You gotta try a bunch to settle on a brand/style. I don't agree that all hooks of the same style are equal. There's definitely more good hooks out there now than in the past, but I've bought some brands or styles that I ended up disliking to the point of refusing to use them any longer. Some current Mustad streamer hooks come to mind as their points refuse to stay sharp and their point geometry makes re-sharpening difficult.

What are some best practices that you have learned?
DO NOT CUT SHORT SEGMENTS OF MATERIAL FOR EACH FLY. Work from the spool or work from very long lengths for things like chenille, wire, etc. You will end with one piece of waste rather than a piece of trimmings from each fly.
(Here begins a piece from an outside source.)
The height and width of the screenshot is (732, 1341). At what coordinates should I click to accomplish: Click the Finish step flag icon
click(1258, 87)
Also, return any loose beads, hooks, etc. to their packages after done using them for that particular fly. I have a bad habit of counting out a bunch of hooks thinking I'll tie a dozen or so of one fly and only make it to 10, leaving the other to sit out for an eternity before throwing them in a cup of mismatched hooks and beads.
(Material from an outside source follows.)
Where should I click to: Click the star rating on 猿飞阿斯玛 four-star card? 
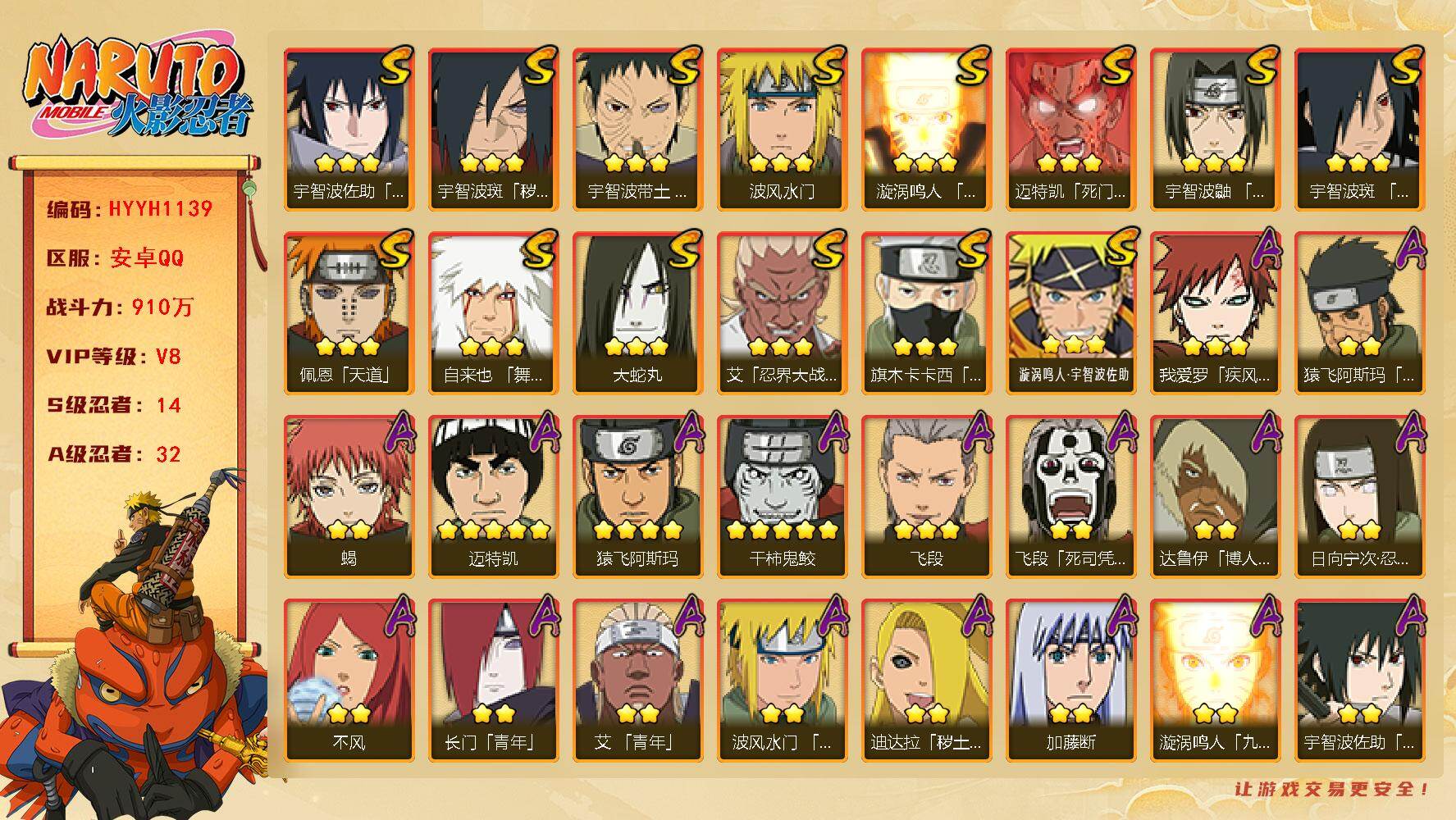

Finally, not a "practice" per se, but I wish there hadn't been so much hype around dry fly hackle when I first started. The reality is that a medium dun, a grizzly, and medium brown colored capes will cover 95%+ of your dry fly tying. If you had to get by with one, either the grizzly or dun would work on a good many flies. And even then, you can now get away with buying packs of loose hackle before dumping a bunch of money into full capes or saddles.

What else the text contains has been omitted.